#### [Input]
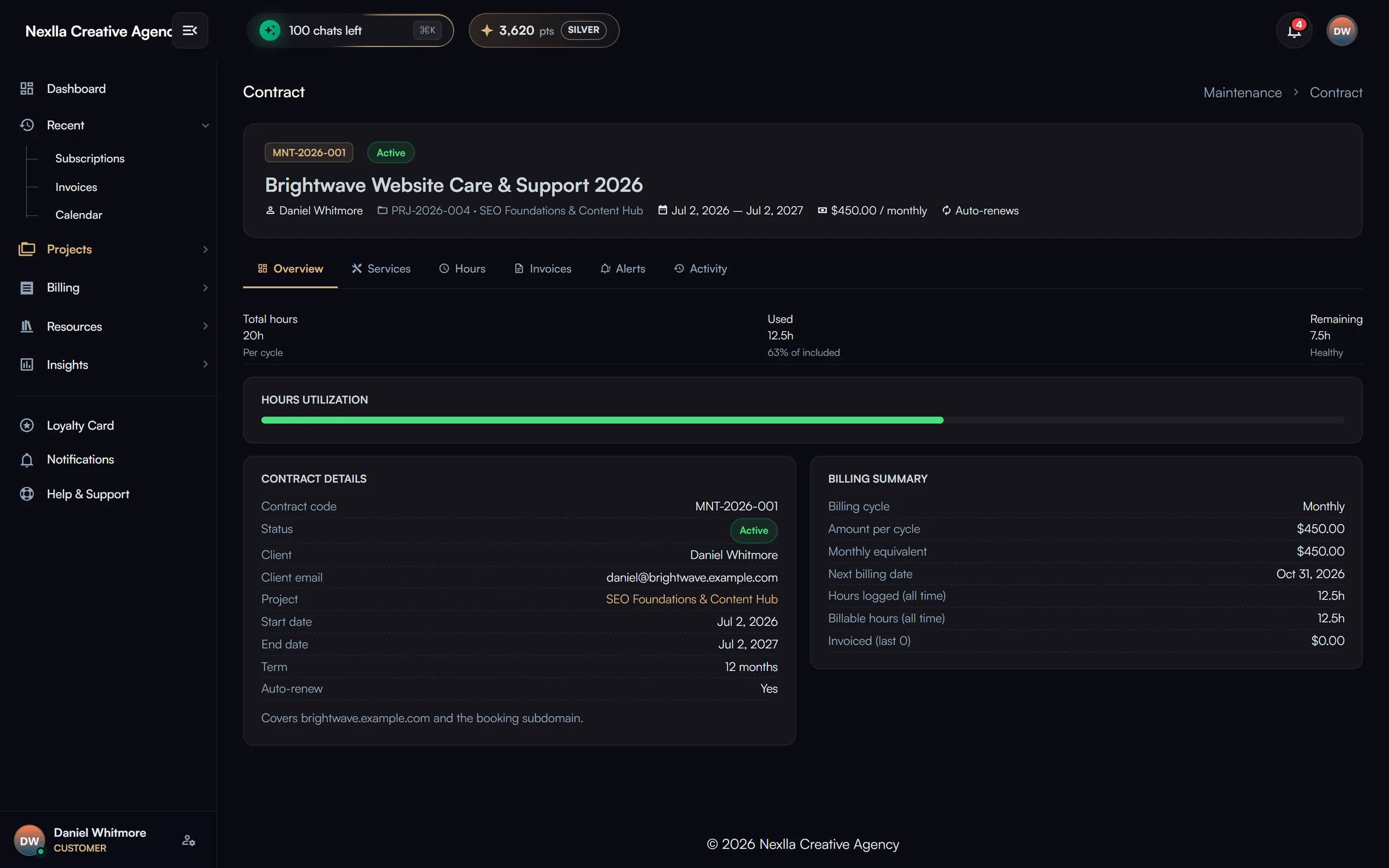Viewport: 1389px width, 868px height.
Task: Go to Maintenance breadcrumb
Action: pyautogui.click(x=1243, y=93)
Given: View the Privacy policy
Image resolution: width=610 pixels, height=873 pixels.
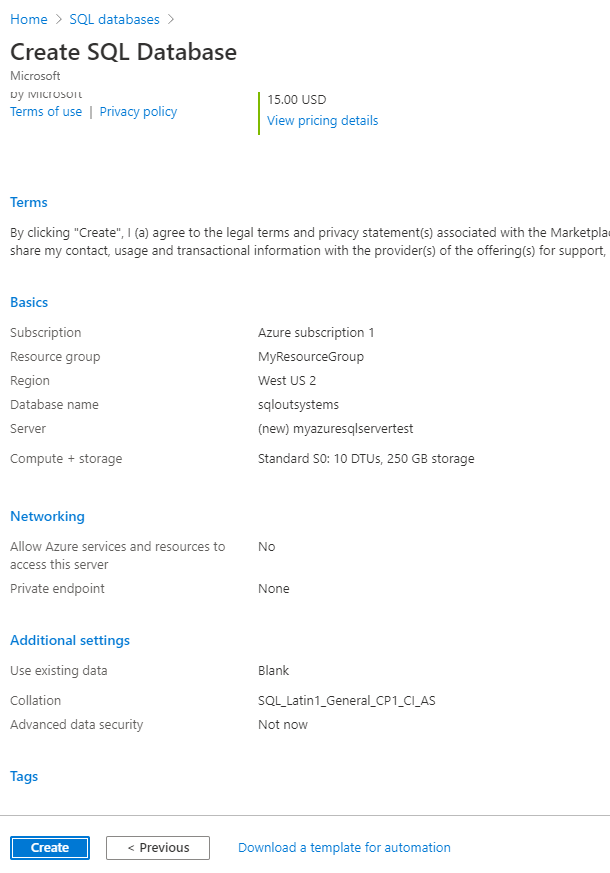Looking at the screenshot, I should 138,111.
---
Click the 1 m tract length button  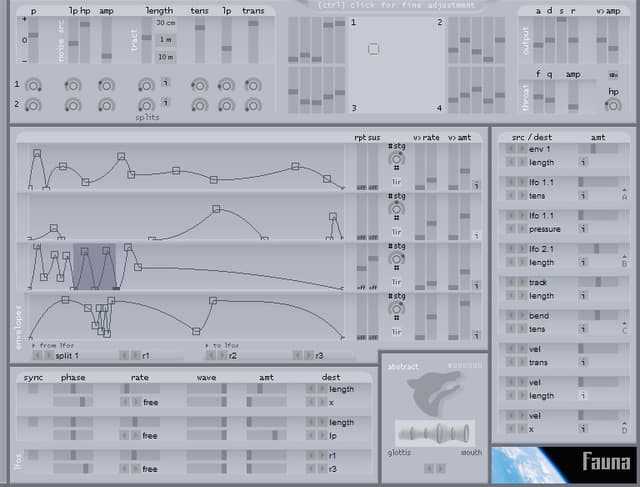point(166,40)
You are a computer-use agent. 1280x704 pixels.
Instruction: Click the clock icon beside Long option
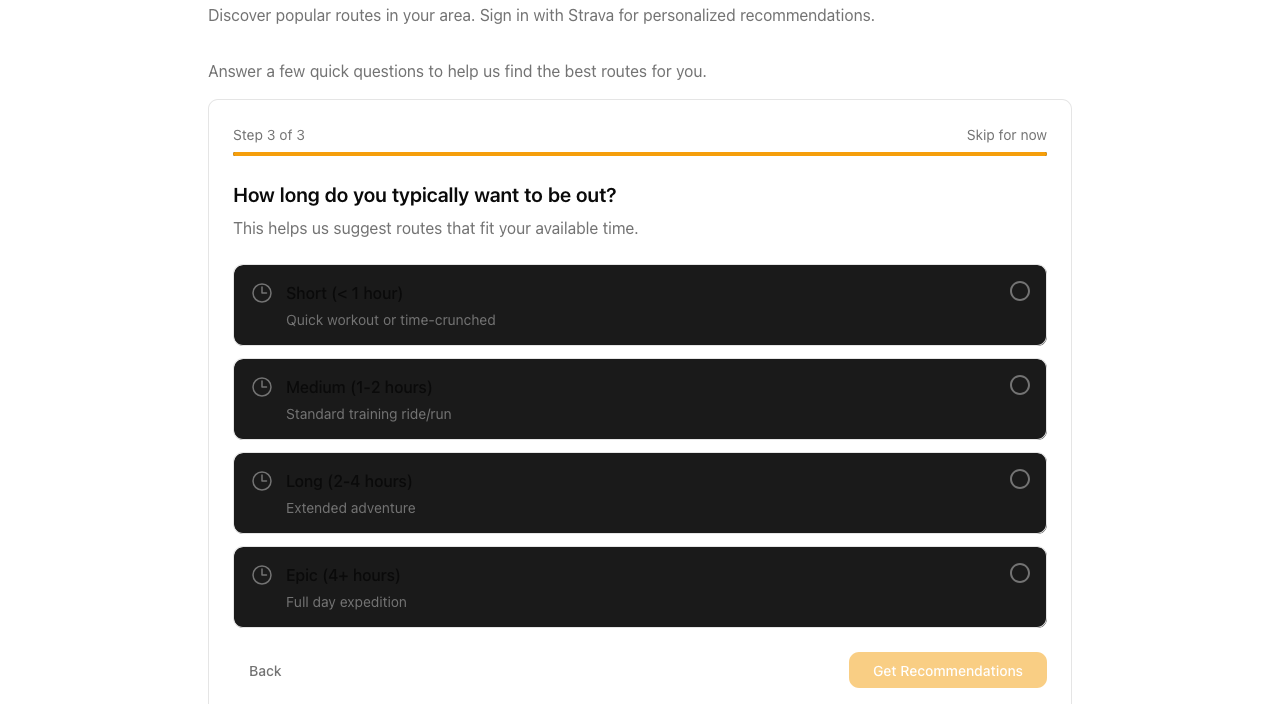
---
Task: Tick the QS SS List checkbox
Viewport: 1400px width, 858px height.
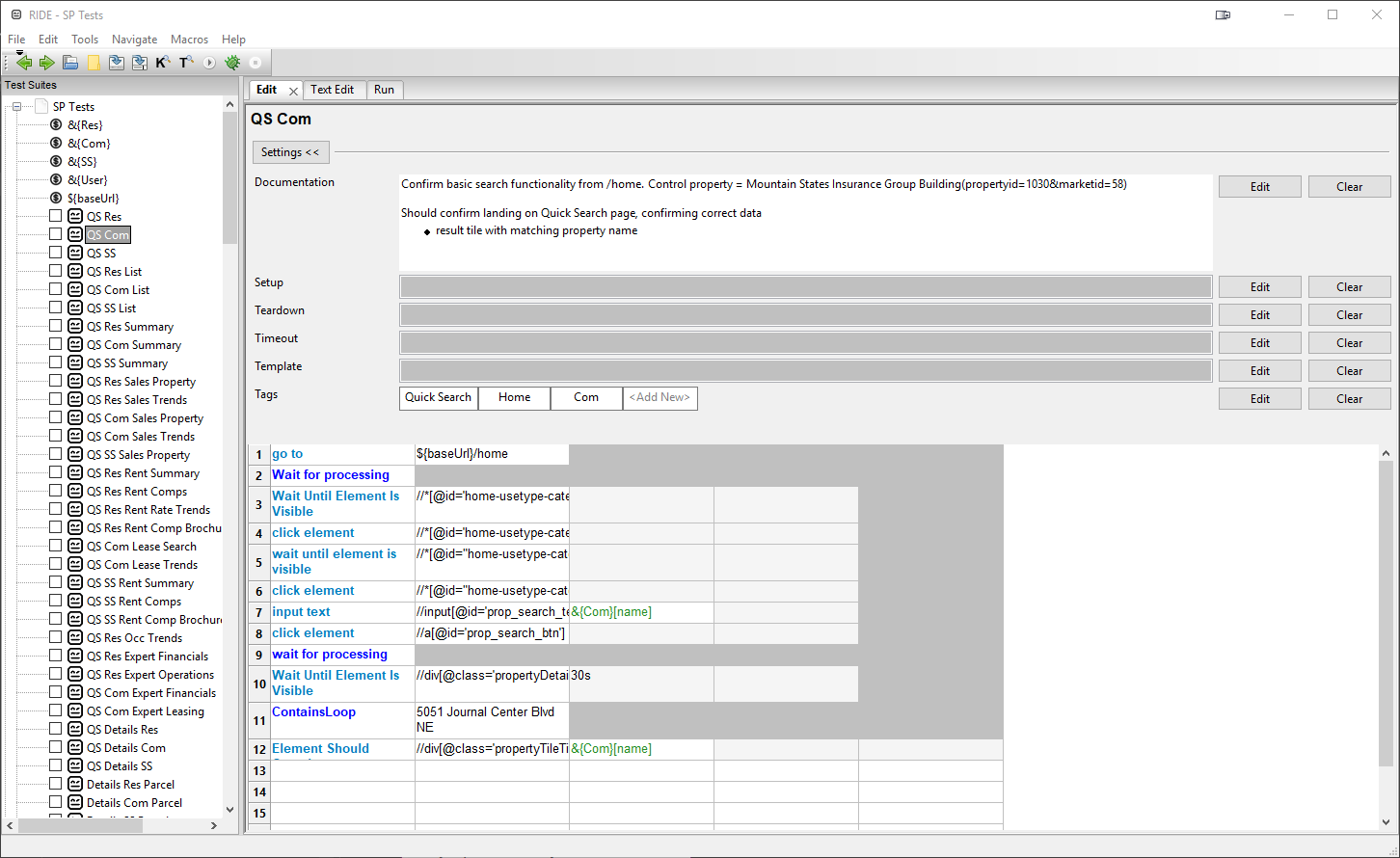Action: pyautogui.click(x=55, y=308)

#### [Aim of the exercise]
Begin with the line above that has "You are a computer-use" and continue through the line that has "Instruction: Click the", setting each one down exactly. Stop there.

#### [Your solution]
You are a computer-use agent. 1280x704 pixels.
Instruction: Click the clock icon beside Long option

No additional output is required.